The latching unit 630 may include a latching rod 640 inserted into the lower latch hole 15d when the door 30 is opened; and a latching pin 660 inserted into the upper latch hole 15u when the door 30 is closed, the latching pin 660 being connected with the latching rod 640.
The maintenance-release lever 610 may be formed in a generally “L” shape, and may protrude out of the front surface of the door 30 through a lever hole 31a of the door 30. The maintenance-release lever 610 may be disposed at the door 30 such that the maintenance-release lever 610 is vertically hinged about a lever pin 620 along the lever hole 31a.
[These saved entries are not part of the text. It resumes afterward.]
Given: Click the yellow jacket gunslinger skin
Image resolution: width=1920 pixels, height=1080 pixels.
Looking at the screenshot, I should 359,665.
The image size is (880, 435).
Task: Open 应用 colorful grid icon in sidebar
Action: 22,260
Preferably, the lever hole 31a is vertically elongated such that the maintenance-release lever 610 is easily operated in the lever hole 31a.
The latching rod 640 may disposed at an inside of the door 30 while extending in a vertical direction of the door 30. A lower end of the latching rod 640 may be connected to the maintenance-release lever 610 such that the latching rod 640 can be rotated about a rod pin 650, relative to the maintenance-release lever 610. Consequently, the latching rod 640 may be linearly moved vertically as the maintenance-release lever 610 is operated. The upper end 640a of the latching rod 640 protrudes out of the upper end of the door 30 such that the upper end 640a of the latching rod 640 can be inserted into the lower latch hole 15d of the front cover 15 of the cabinet 10 when the door 30 is opened.
The latching pin 660 is connected to the latching rod 640 at the upper part of the door 30 while the latching pin 660 is perpendicular to the latching rod 640. Consequently, when the latching rod 640 is moved, the latching pin 660 is also moved along with the latching rod 640 such that the latching pin 660 can be inserted into the upper latch hole 15u when the door 30 is closed.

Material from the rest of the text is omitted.